--- Begin SOURCE MATERIAL ---

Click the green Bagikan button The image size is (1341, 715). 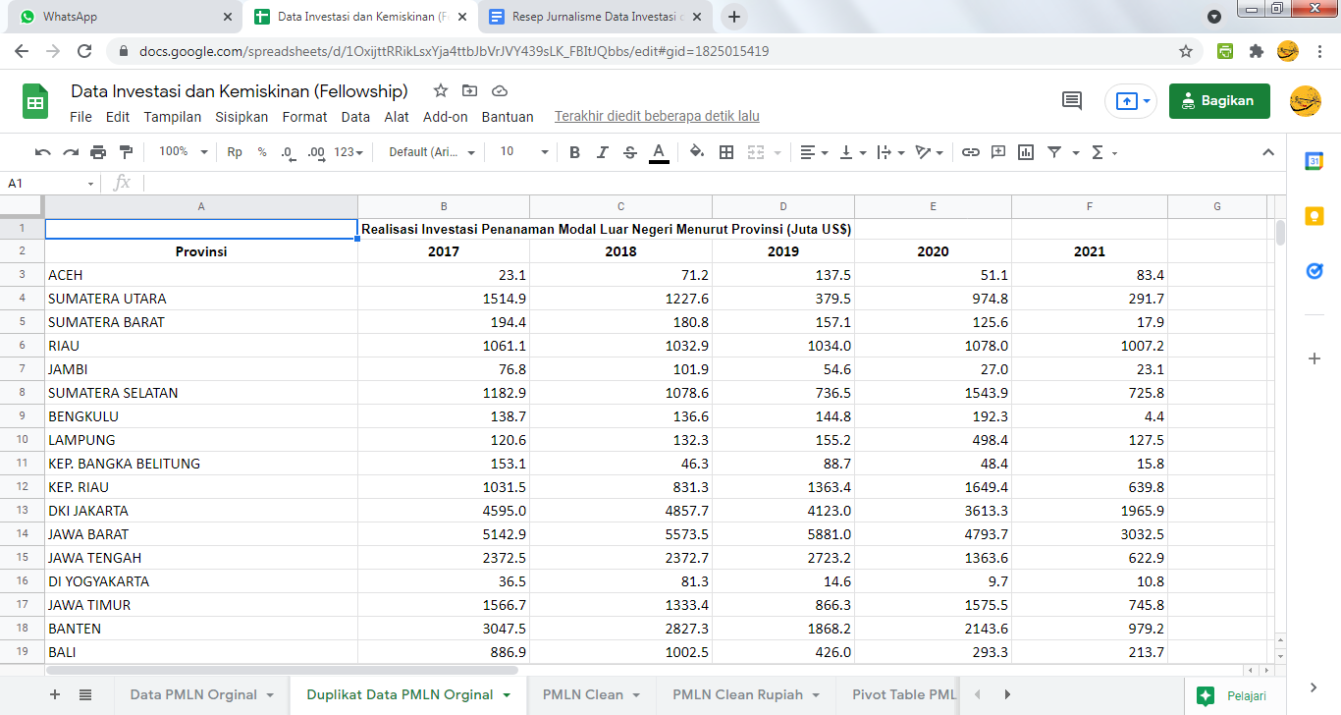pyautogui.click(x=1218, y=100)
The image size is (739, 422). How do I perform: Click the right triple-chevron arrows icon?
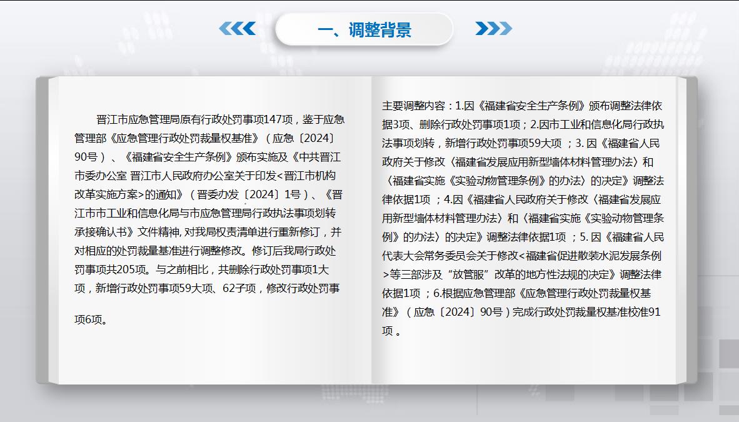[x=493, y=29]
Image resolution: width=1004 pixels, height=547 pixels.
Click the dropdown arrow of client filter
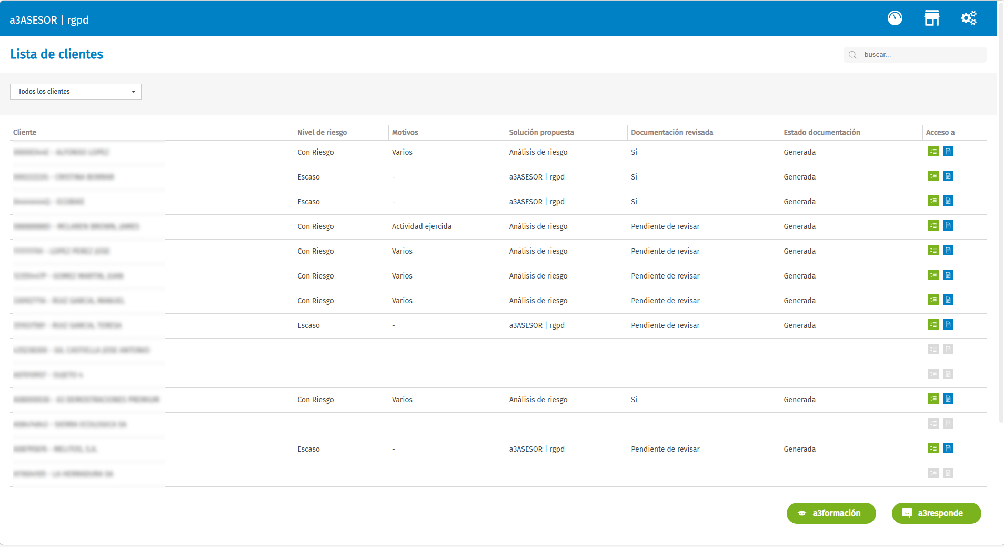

--- End SOURCE MATERIAL ---

* _DIRECTIONS FOR THIS TASK_:
Rewrite every line from the one holding "The image size is (739, 422)." through the last line, inclusive, keeping all the wording. Multiply only the answer coordinates by 1.9 and round them to whole numbers, halves up. Leave the pictures out.

* _PROBLEM SOLUTION_:
The image size is (739, 422). How do I perform: Click the right triple-chevron arrows icon?
[x=937, y=55]
Image resolution: width=1004 pixels, height=547 pixels.
Click the dropdown arrow of client filter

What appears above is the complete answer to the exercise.